Google, Harvard to use machine learning to predict earthquake aftershock locations
Wionews: Researchers from Google’s artificial intelligence department and Harvard University have come up with a model which will be capable of predicting earthquake aftershocks, the size and timing of the aftershocks and also the exact location using deep learning. The researchers published a paper earlier this week to exhibit how this dee leaning model would be able to help predict aftershock locations more accurately.
Scientists trained a neural network to look for patterns in a database of more than 131,000 “mainshock-aftershock” events after which it was tested on 30,000 data points and its accuracy was measured against a model known a “Coulomb failure stress change.”
Coulomb failure stress change was able to predict aftershocks with a 58.3% accuracy, while the deep neural network the researchers developed achieved 84.9% accuracy.
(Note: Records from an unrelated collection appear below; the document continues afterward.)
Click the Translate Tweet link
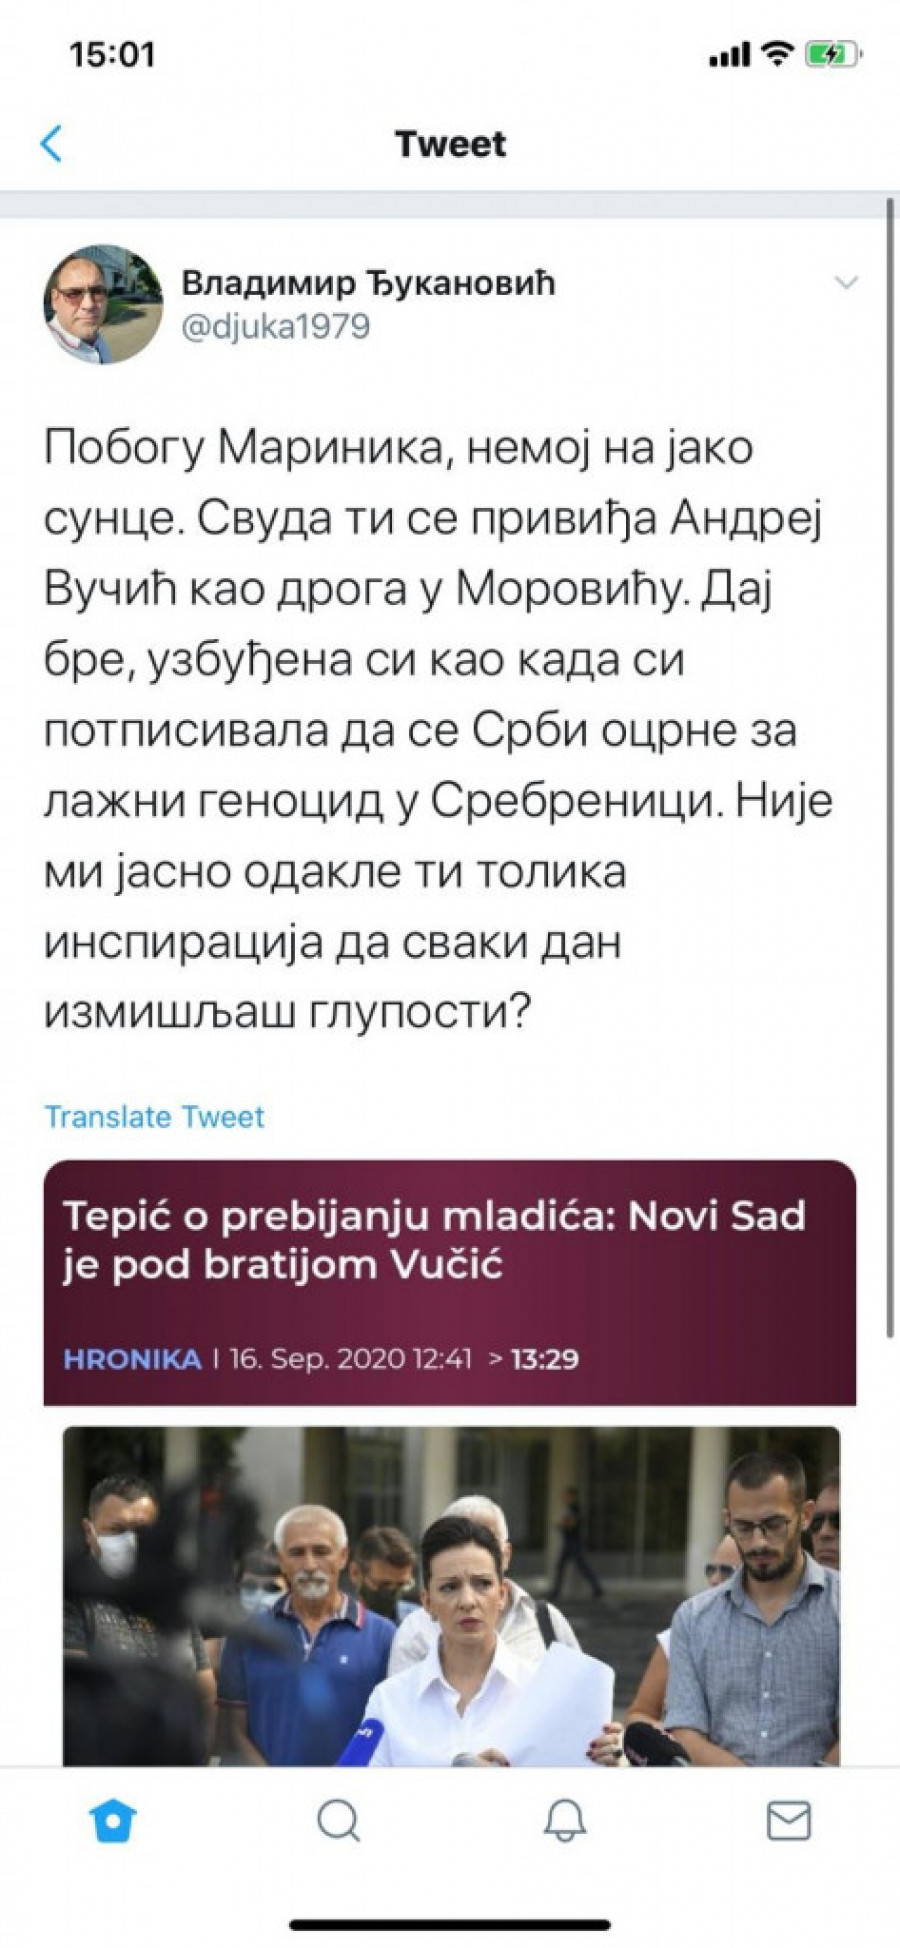This screenshot has height=1948, width=900. click(154, 1116)
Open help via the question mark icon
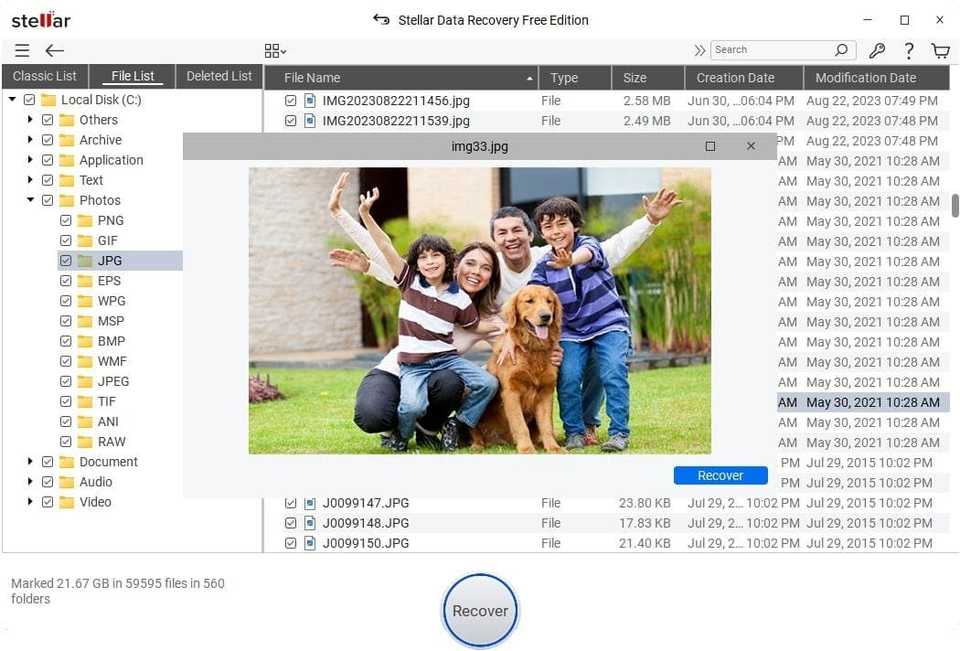Viewport: 960px width, 651px height. (908, 50)
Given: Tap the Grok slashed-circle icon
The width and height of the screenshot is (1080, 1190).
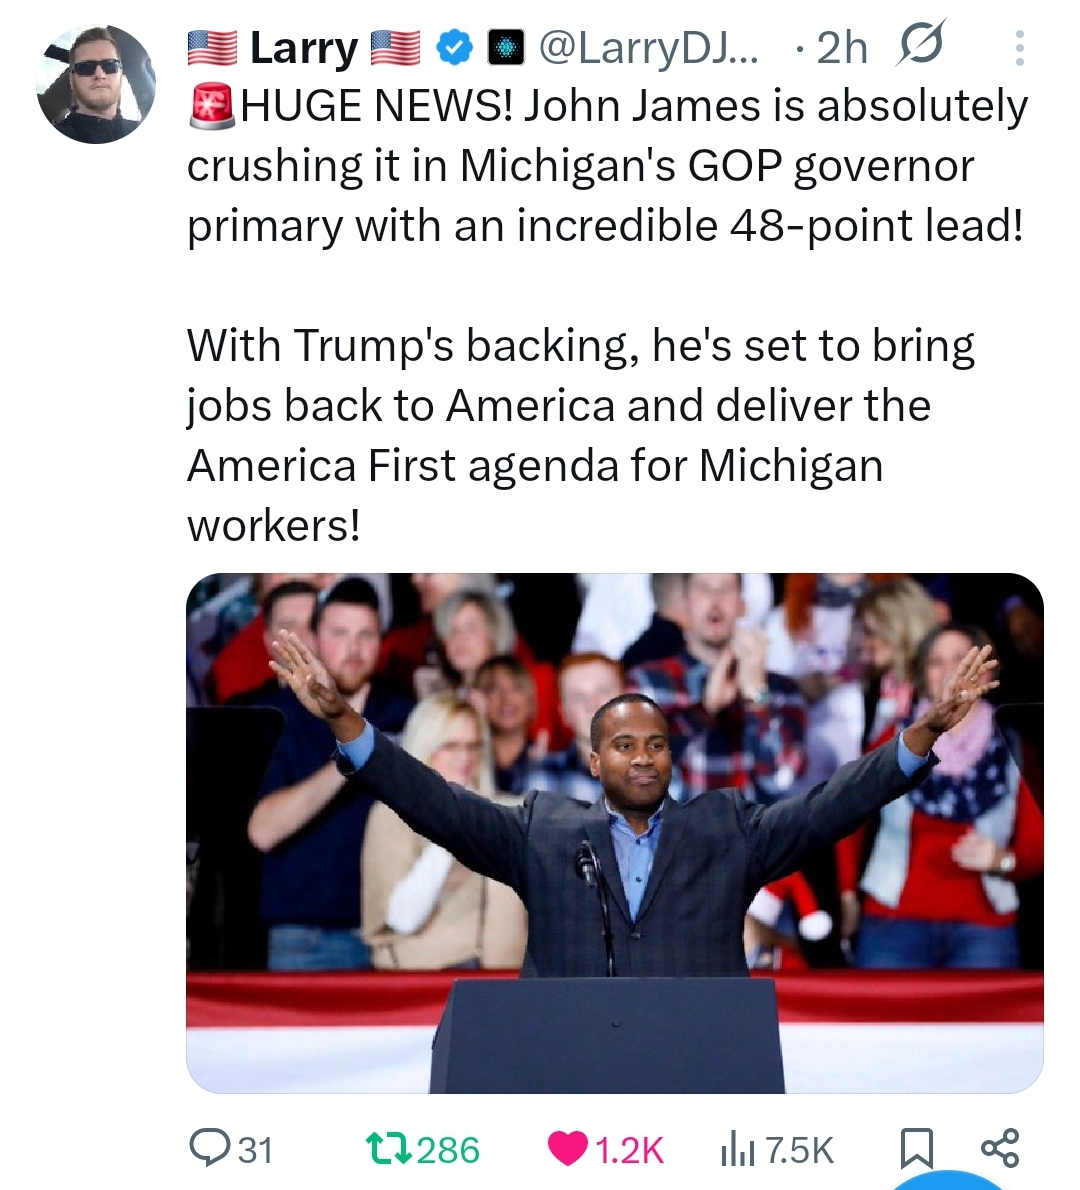Looking at the screenshot, I should (x=920, y=44).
Aftershocks included in the dataset used to train the neural network took place in a perimeter that stretches 50 kilometers vertically and 100 kilometers horizontally from each earthquake epicenter.
Although the timing and size of aftershocks has been understood and explained by established empirical laws, forecasting the locations of these events has proven more challenging, Phoebe DeVries, Post-Doctoral Fellow at Harvard, said in a Google blogpost. “We teamed up with machine learning experts at Google to see if we could apply deep learning to explain where aftershocks might occur… We are looking forward to seeing what machine learning can do in the future to unravel the mysteries behind earthquakes, in an effort to mitigate their harmful effects,” PTI quoted her as saying. DeVries outlined that the teams started with a database of information on more than 118 major earthquakes from around the world, including the one in Bhuj in 2001.
Data used to train the model came from noteworthy earthquakes over the past few decades, such as the 2004 Sumatra earthquake, the 2011 earthquake in Japan, the 1989 Loma Prieta earthquake in the San Francisco Bay Area, and the 1994 Northridge earthquake near Los Angeles.
The “neural net” was then applied to analyse the relationships between static stress changes caused by the mainshocks and aftershock locations, and the algorithm was able to identify useful patterns.
Machine learning-based forecasts may, one day, help deploy emergency services and inform evacuation plans for areas at risk of an aftershock, she added.
“The end result was an improved model to forecast aftershock locations and while this system is still imprecise, it’s a motivating step forward,” she said.
DeVries said the process also helped identify physical quantities that may be important in earthquake generation, which opens up new possibilities for finding potential physical theories that may allow for better understanding this natural phenomenon.